The Red X storyline also continues to fall completely flat. The main problem with the Red X storyline is the fact there is no actual history that Sheridan has attempted to give to what the identity represents. All Sheridan has done is relied on the fact that the reader has seen the handful of appearances that Red X has had in the Teen Titans and Teen Titans Go cartoons. This could’ve easily been fixed by actually showing a flashback to why Dick Grayson adopted the identity of Red X in the comic books, possibly placing it in his transition period from Robin to Nightwing. Without that history established the Red X identity is as meaningless as the lie that Nightwing is getting ready to tell the students.
The teaser of a crossover with the Suicide Squad was also the most unexciting hook ending to conclude Teen Titans Academy #2 with. The entire clash between Red X and Bolt leading to the Suicide Squad’s appearance came across as completely rushed. We literally have only had Teen Titans Academy #2 to get details on how there is more to Bolt’s character than we know as she is being given a Terra-like storyline. The whole conflict with Red X and the Suicide Squad would’ve meant more if Sheridan spent time over the course of this series to develop this sub-plot involving Bolt. Instead, Sheridan is just rushing things with very little character and story development.
It is also does nothing to build interest in Teen Titans Academy to be getting a crossover with the Suicide Squad series after only two issues. This series is just getting started and has so many characters and stories to explore in order to establish the direction for the Titans Academy. There just hasn’t been time given to have concern what a crossover with the Suicide Squad would mean for all the characters long-term. It all just creates a feeling that as a fan I have to, rather than want to, invest money into other comic books to simply get a complete story out of Teen Titans Academy.

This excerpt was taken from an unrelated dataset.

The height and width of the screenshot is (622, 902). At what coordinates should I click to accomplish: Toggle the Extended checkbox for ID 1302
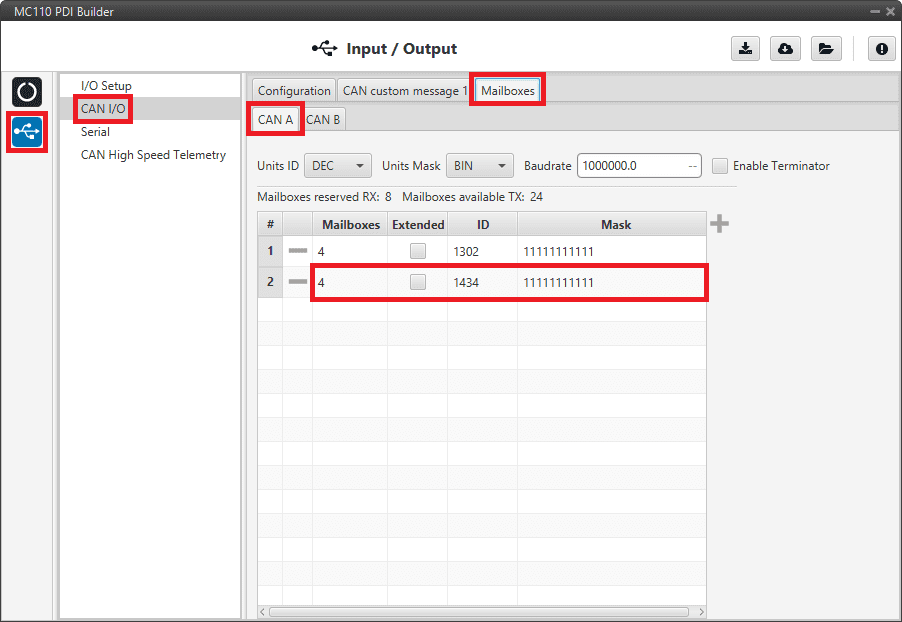coord(417,251)
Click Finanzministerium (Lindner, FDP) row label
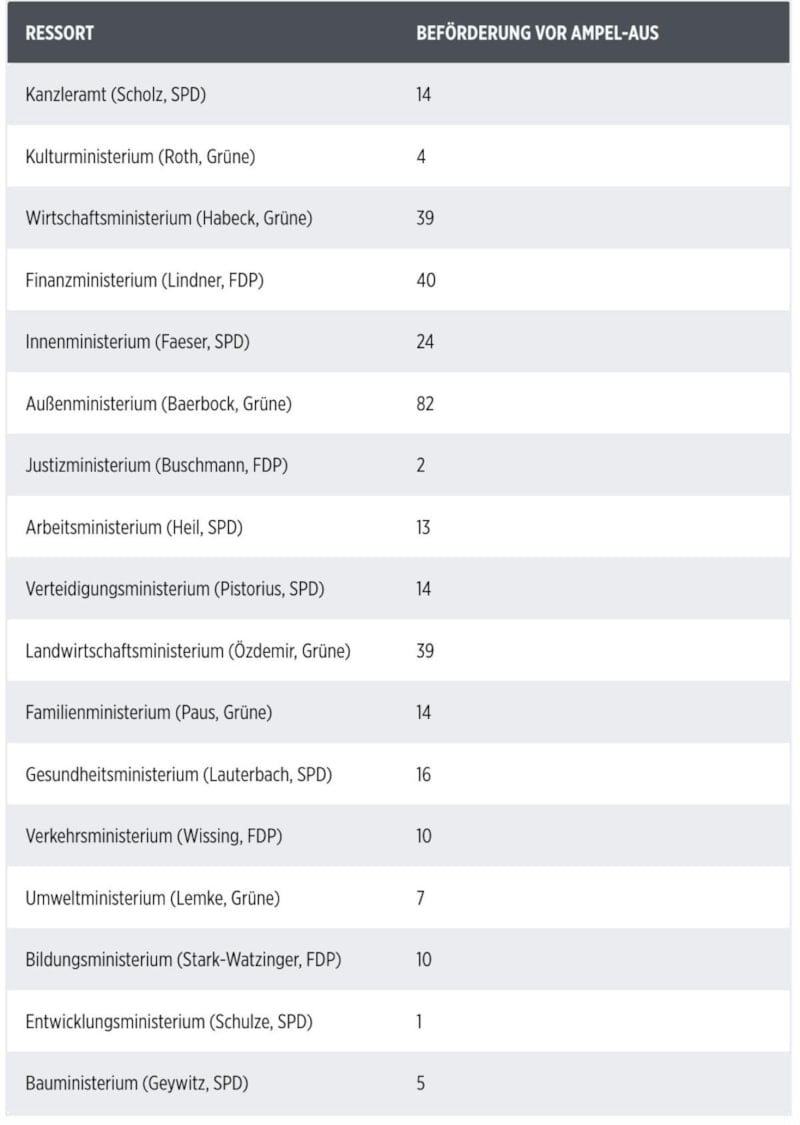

Overall: The first issue established Teen Titans Academy to have a deep cast of fan favorite and new characters to build a strong foundation around. You would not know that by reading Teen Titans Academy #2. This entire issue just rushes through various stories with minimal development or reason to be invested in character arcs. Its all made worse by the set-up for a crossover with the Suicide Squad that is done in the most unexciting way possible. It is such a big disappointment to see the potential Teen Titans Academy had go to waste after only two issues.